21 czerwca
Czemu tak długo nic nie zapisywałem?
Bardziej realistyczna była by wersja, że dużo się działo i nie miałem czasu. Niestety jednak nie działo się nic na tyle ciekawego, żeby móc o tym napisać choćby jedno zdanie.
Mogę tylko powiedzieć, że w ostatnim czasie nic nie idzie tak jak powinno. Od tygodnia nikt mnie nie odwiedził, wszyscy mają jakieś zajęcia, są zabiegani. Żaden z chłopaków, Peggy ani nawet rodzice nie znaleźli czasu, aby odwiedzać mnie codziennie.
Każdy z nich ma teraz swoje problemy. Chłopcy odwołali wyjazd do Barcelony. Brook jest w totalnej rozsypce, ponieważ on i jego mama dowiedzieli się, że jego ojciec zmarł kilka dni temu. Był wojskowym, został ranny w strzelaninie na terenie Egiptu. Stracił zbyt dużo krwi, a tamtejsi lekarze nie zdążyli go uratować. Zanim jego ciało zostanie przewiezione do domu musi minąć trochę czasu.
Biedny Brook, tak bardzo chciałbym być teraz przy nim. Jestem najgorszym przyjacielem na świecie.
Peggy też na razie nie ma dla mnie czasu. Wiecznie zabiegana teraz ma dwa razy więcej roboty i nauki przed końcem roku. Trudno jej się dziwić, chce wypaść jak najlepiej i dostać się do wymarzonego collage'u, a ja w tak ważnej chwili nie chcę być dla niej przeszkodą.
Moja siostra Maya kilka dni temu wyjechała na wymianę do Francji. Dzwoniła do mnie jeszcze przed wylotem i przepraszała, że nie mogła się ze mną pożegnać, ale miała problem z paszportem i musiała to szybko załatwić.
Pogoda także nie sprzyja temu tygodniowi. Pada deszcz na zmianę z gradem, co staje się cholernie dołujące. Nie można pozwolić sobie na wyjście na zewnątrz, więc zabijam czas spacerując po szpitalnych korytarzach.

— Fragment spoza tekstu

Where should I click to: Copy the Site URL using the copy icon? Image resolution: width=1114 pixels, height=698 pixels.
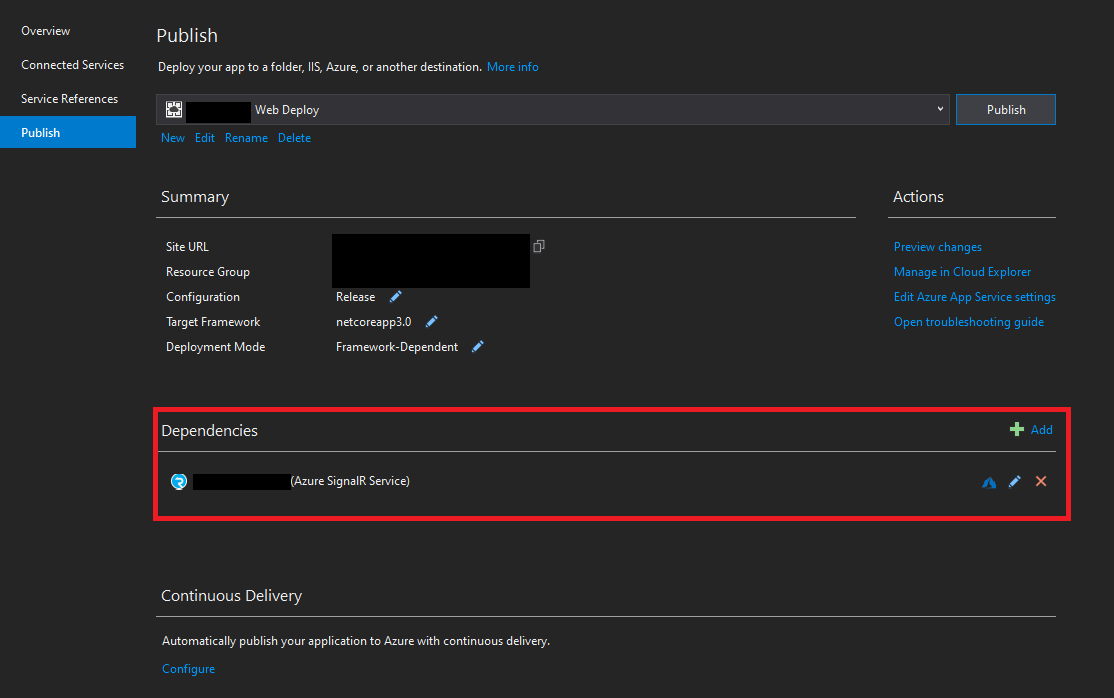point(539,246)
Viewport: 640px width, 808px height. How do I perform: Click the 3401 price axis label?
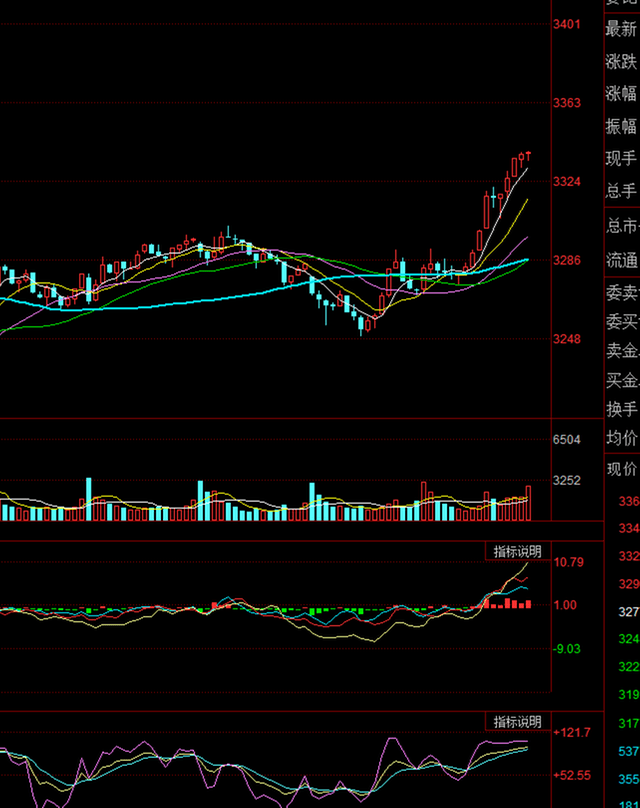(x=567, y=24)
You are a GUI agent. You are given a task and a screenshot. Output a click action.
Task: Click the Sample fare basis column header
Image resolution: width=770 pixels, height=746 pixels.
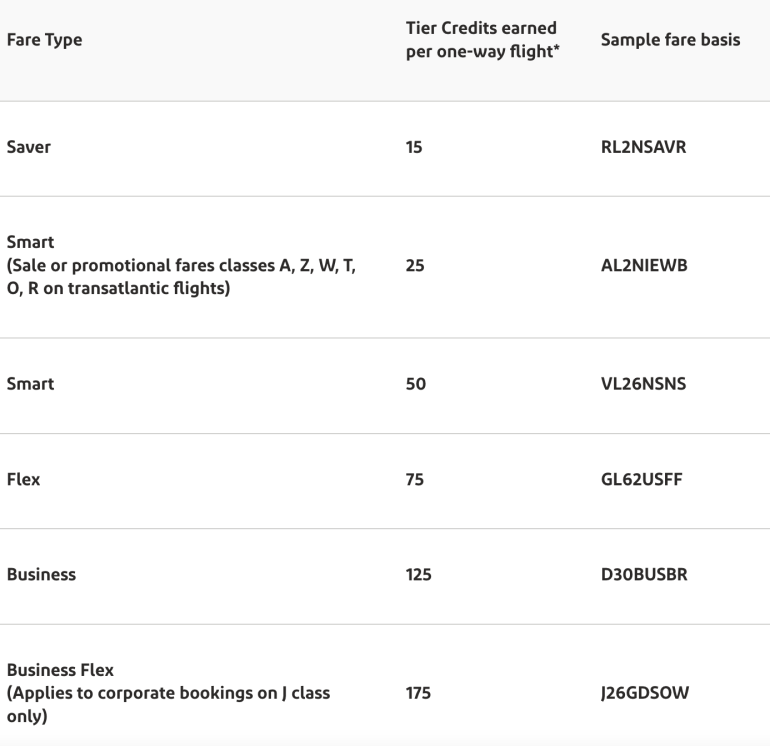[x=662, y=43]

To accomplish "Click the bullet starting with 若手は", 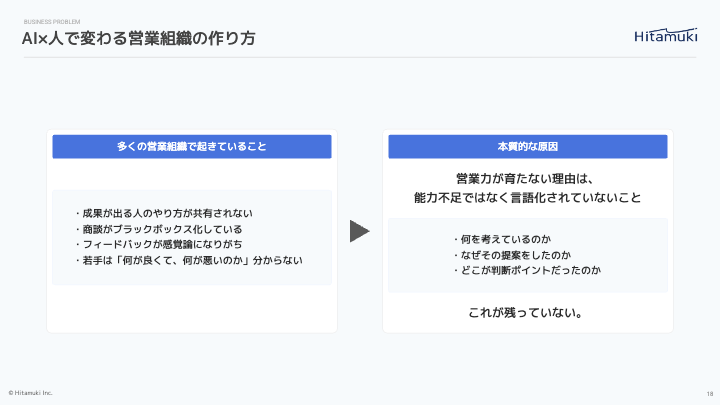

Od jakiegoś czasu czuję się coraz bardziej osłabiony i niewyspany. Koszmary, które opuściły mnie na góra trzy dni powróciły znowu stając się coraz bardziej realne. Nie mam pojęcia, czemu, ale lekarze wyznają zasadę im więcej tym lepiej, dlatego zwiększyli mi dawkę leków obowiązkowych. Przez ich nadmiar zacząłem wymiotować.
To jest mój najgorszy tydzień. Coraz częściej zastanawiam się czy dalsza walka się opłaca.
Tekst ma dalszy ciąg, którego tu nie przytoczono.